Pourquoi les thérapies géniques modifient déjà notre espèce
En vingt ans seulement, nous allons avoir la possibilité de modifier notre génome en laboratoire: corriger les erreurs et augmenter nos capacités. Cette perspective a des conséquences politiques, économiques, éthiques que nous sous-estimons aujourd’hui.
En 1970, cinq ans après avoir reçu le prix Nobel de médecine, Jacques Monod écrivait dans Le Hasard et la Nécessité “l’échelle microscopique du génome interdit pour l’instant et sans doute à jamais des manipulations. Le seul moyen d’améliorer l’espèce humaine serait d’opérer une sélection délibérée et sévère. Qui voudra, qui osera remployer?” Cinquante ans plus tard, En Chine, la naissance de bébés à l’ADN modifié fait scandale. Monod s’est trompé et n’a pas anticipé la civilisation que nous préparons: à quoi ressemblera la vie si nous pouvons la synthétiser selon nos envies? Pour André Choulika, pionnier de la génomique, fondateur de Cellectis, un des fleurons de l’industrie biotech française, la prédiction faite par Harrari dans HomoDeus n’est pas du tout délirante: “les hommes vont finir par modifier peu à peu leurs traits, jusqu’à ce qu’ils ne soient plus humains”!
Retrouvez l’intégralité de l’interview d’André Choulika dans le podcast ” le monde qui vient en questions” sur le site de Boma France.
L’Homme a toujours modifié son environnement, prenant progressivement le contrôle sur le vivant. Depuis les premiers temps de la révolution agricole, il a influencé l’évolution du monde végétal puis animal. La différence majeure avec l’époque actuelle est la vitesse à laquelle cette révolution a lieu. En vingt ans seulement, nous allons avoir la possibilité de modifier notre génome en laboratoire: corriger les erreurs et augmenter nos capacités. Cette perspective a des conséquences politiques, économiques, éthiques que nous sous-estimons aujourd’hui.
La réponse du politique est d’interdire l’augmentation et préserver ainsi le patrimoine génétique de notre espèce. Mais la situation est beaucoup plus complexe qu’elle n’y parait. Comme l’explique André Choulika: aujourd’hui nous soignons certaines maladies génétiques en utilisant des thérapies qui corrigent les gènes non transmissibles à la génération suivante. Les patients sont alors guéris, ils vivent normalement, mais continuent à transmettre leur maladie à leur descendance.

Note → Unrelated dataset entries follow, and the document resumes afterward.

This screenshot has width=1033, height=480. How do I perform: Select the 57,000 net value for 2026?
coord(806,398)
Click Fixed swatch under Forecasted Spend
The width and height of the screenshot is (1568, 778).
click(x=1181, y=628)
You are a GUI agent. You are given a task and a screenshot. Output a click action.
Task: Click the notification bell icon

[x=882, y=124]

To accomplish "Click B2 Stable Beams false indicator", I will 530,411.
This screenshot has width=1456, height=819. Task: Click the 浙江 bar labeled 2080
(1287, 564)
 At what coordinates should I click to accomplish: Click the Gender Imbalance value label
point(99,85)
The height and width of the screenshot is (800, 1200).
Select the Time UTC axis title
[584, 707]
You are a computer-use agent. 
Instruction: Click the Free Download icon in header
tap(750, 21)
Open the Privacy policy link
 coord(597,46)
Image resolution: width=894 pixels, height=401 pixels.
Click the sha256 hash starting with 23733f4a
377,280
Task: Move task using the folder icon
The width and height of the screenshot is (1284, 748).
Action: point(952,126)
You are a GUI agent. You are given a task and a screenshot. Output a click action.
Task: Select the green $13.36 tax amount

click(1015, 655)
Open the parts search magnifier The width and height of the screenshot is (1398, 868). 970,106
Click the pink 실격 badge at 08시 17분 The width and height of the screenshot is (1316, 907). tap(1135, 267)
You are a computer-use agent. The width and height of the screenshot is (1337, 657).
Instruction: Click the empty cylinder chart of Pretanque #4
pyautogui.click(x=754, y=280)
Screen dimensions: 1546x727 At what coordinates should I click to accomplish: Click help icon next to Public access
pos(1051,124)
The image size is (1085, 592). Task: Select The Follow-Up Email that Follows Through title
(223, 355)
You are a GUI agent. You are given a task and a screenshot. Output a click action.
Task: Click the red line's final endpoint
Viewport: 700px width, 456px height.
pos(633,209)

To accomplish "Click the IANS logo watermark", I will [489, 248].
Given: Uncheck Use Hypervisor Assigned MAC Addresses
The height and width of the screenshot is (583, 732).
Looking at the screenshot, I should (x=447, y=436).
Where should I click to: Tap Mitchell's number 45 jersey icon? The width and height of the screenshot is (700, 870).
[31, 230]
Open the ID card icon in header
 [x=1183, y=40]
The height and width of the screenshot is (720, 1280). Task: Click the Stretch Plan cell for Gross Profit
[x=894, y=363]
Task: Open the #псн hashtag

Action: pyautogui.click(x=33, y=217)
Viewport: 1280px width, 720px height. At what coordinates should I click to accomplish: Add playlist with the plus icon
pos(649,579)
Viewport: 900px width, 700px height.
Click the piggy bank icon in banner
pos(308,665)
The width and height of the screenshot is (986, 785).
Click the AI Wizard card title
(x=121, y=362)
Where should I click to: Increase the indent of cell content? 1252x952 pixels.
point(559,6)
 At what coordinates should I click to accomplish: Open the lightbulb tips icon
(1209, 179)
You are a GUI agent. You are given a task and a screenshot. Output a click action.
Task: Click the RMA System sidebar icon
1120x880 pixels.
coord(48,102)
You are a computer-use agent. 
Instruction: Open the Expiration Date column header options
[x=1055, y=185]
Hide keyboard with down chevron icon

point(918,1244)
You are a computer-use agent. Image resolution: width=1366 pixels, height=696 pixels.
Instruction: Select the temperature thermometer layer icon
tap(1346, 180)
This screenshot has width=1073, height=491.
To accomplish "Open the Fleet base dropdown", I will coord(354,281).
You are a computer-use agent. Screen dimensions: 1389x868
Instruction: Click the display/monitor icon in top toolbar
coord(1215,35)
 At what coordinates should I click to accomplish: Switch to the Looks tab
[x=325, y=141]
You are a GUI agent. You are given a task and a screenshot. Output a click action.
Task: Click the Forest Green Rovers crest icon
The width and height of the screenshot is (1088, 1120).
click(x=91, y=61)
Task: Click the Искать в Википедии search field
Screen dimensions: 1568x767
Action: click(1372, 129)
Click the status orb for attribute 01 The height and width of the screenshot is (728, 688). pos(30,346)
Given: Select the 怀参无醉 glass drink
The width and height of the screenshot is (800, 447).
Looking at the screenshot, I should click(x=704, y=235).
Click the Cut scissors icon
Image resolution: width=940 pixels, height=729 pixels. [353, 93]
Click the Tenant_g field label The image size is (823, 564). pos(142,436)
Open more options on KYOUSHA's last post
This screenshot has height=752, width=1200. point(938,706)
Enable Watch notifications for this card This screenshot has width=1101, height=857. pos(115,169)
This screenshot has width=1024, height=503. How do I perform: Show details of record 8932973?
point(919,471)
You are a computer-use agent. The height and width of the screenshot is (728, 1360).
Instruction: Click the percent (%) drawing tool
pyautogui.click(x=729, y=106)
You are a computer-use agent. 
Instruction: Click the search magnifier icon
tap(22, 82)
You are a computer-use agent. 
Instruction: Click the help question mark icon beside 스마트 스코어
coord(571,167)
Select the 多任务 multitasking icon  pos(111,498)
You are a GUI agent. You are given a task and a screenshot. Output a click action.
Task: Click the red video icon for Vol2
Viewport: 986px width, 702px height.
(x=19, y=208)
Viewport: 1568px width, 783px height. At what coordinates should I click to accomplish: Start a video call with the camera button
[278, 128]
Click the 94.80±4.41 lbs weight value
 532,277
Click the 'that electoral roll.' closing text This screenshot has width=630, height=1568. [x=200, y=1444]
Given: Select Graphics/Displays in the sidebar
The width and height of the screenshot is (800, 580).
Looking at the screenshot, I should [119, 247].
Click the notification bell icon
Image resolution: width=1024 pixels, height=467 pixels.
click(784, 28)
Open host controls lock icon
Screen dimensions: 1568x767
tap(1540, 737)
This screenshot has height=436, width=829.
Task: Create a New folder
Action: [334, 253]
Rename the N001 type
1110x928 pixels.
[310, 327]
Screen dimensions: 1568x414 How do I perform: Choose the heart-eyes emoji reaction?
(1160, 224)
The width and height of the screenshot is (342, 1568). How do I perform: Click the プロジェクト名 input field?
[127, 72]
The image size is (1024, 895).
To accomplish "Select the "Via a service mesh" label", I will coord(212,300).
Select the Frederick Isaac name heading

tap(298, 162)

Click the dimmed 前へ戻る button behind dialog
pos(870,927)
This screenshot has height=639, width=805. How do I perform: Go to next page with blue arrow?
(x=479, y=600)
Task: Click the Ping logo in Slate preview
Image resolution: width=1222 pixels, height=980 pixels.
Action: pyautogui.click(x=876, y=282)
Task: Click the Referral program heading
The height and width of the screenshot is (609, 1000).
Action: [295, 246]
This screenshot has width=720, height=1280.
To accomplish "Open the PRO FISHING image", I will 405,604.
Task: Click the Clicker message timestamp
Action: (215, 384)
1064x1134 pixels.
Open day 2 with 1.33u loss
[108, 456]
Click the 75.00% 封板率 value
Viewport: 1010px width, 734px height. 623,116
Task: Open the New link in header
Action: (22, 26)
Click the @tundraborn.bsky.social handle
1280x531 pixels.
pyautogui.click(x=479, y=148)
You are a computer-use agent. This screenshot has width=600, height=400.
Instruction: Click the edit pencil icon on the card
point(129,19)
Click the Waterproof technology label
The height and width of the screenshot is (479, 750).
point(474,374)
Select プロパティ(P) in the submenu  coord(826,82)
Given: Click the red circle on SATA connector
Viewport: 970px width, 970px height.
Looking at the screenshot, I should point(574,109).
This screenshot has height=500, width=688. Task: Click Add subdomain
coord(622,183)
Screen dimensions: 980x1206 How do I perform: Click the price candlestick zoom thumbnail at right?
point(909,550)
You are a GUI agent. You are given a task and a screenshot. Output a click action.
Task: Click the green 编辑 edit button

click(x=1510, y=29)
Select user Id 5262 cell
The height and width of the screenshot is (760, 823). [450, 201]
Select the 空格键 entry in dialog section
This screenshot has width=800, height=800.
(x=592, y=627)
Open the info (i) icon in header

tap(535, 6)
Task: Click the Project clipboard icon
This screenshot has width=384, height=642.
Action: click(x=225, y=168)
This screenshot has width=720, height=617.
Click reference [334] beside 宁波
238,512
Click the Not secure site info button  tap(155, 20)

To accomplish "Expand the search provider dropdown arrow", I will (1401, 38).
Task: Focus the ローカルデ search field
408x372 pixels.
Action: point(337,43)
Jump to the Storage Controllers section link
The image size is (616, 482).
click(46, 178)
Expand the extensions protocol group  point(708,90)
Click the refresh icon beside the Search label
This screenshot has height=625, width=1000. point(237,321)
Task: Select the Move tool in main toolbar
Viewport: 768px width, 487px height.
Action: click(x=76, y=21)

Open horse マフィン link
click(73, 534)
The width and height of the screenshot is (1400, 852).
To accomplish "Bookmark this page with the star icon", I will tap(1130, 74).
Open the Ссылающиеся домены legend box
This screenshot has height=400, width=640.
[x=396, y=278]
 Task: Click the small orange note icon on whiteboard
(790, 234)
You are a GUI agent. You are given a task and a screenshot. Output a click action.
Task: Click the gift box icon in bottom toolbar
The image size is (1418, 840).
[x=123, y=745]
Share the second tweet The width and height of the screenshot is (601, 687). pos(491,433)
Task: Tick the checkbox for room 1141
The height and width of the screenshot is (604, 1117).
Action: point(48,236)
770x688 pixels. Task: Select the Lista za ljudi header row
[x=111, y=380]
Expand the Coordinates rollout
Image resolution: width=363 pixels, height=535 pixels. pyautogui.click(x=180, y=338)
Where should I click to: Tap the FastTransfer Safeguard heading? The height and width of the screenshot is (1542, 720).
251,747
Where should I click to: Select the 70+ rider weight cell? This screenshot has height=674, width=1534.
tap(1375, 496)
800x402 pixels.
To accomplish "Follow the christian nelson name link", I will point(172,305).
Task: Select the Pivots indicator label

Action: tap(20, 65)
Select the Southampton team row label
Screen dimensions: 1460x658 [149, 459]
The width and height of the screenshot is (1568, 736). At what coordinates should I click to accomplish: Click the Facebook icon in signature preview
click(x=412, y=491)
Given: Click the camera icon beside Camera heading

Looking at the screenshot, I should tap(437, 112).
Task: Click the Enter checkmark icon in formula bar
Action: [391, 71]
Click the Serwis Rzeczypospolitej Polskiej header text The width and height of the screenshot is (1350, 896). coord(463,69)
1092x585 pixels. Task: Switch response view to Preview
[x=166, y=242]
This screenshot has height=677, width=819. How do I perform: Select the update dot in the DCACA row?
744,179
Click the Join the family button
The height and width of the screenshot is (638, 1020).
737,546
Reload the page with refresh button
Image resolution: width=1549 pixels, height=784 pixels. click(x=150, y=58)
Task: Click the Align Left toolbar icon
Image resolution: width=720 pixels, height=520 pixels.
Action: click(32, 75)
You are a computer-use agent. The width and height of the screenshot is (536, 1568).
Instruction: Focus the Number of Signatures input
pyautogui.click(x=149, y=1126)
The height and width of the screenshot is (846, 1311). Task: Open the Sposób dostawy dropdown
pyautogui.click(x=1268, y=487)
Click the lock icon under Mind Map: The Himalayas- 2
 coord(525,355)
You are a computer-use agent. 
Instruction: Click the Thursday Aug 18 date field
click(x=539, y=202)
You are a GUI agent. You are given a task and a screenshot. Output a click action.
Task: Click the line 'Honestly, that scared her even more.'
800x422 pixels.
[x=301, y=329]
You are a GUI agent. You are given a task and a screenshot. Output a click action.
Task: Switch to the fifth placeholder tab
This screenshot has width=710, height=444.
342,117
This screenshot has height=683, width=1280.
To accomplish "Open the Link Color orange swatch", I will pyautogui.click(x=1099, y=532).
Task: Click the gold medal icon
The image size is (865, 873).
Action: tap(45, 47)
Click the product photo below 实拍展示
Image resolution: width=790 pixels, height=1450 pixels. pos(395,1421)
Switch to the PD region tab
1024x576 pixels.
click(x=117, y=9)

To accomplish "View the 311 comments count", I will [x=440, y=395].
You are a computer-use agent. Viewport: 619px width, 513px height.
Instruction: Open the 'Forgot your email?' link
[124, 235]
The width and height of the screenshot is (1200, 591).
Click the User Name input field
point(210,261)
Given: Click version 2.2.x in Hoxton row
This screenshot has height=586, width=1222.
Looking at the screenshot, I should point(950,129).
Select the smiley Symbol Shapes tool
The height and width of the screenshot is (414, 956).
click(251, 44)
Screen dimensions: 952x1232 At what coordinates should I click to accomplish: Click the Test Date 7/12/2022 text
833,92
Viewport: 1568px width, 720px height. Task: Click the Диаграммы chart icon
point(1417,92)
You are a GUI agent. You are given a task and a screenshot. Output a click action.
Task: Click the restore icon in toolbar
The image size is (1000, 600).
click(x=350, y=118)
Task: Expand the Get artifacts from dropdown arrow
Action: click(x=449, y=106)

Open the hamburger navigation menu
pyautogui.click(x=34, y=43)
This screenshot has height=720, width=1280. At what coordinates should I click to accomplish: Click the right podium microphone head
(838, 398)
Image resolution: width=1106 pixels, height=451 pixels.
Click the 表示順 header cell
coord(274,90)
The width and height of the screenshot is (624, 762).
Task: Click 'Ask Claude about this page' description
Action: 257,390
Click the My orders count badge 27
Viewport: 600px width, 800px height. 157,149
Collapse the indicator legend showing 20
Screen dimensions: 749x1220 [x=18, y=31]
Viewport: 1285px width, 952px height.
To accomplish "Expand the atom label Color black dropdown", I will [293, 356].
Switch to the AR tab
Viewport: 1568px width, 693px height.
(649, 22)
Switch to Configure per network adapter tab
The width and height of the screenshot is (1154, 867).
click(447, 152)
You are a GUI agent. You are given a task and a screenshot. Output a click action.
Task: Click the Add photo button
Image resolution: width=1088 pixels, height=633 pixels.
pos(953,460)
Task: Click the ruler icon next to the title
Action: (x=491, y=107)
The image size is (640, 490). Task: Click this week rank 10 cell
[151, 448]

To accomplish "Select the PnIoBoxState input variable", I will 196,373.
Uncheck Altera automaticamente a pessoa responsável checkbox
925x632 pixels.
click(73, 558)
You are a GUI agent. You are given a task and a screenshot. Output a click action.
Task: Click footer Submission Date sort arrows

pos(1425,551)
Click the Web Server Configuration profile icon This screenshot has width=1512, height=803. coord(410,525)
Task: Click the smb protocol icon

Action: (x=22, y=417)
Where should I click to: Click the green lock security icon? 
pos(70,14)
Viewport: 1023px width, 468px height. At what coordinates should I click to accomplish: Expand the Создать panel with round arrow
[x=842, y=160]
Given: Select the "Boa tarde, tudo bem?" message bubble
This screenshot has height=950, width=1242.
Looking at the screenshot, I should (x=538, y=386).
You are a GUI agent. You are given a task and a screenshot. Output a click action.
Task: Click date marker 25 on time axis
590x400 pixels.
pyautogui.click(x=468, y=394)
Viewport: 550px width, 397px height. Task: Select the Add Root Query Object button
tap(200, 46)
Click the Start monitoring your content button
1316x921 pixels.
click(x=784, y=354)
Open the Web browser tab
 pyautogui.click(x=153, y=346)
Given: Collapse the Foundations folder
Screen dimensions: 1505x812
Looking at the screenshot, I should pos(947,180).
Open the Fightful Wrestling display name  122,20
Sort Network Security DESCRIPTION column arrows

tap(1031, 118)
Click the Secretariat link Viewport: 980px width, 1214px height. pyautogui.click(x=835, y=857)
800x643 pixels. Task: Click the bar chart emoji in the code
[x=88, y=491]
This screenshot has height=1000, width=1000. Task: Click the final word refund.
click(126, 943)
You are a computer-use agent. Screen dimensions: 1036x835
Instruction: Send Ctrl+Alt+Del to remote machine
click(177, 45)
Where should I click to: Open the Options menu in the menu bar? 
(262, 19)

Parce qu’aujourd’hui il est strictement interdit de modifier l’ADN des cellules germinales, en jeu dans la reproduction comme les ovocytes et les spermatozoïdes, au bout de quelques générations les anciens malades se reproduisant font mécaniquement “dégénérer” le patrimoine génétique de l’espèce: la pression darwinienne ne s’exerçant plus.
Face à ce risque, que faire? Autoriser la modification de l’ADN des cellules reproductives? Interdire aux patients soignés de se reproduire? Dans les deux cas nous entrerions dans une logique eugéniste. Le dilemme qui se pose à l’humanité est fondamental: modifier notre patrimoine génétique pour soigner au risque de faire évoluer notre espèce ou interdire toute manipulation du génome humain au risque de laisser mourir les malades.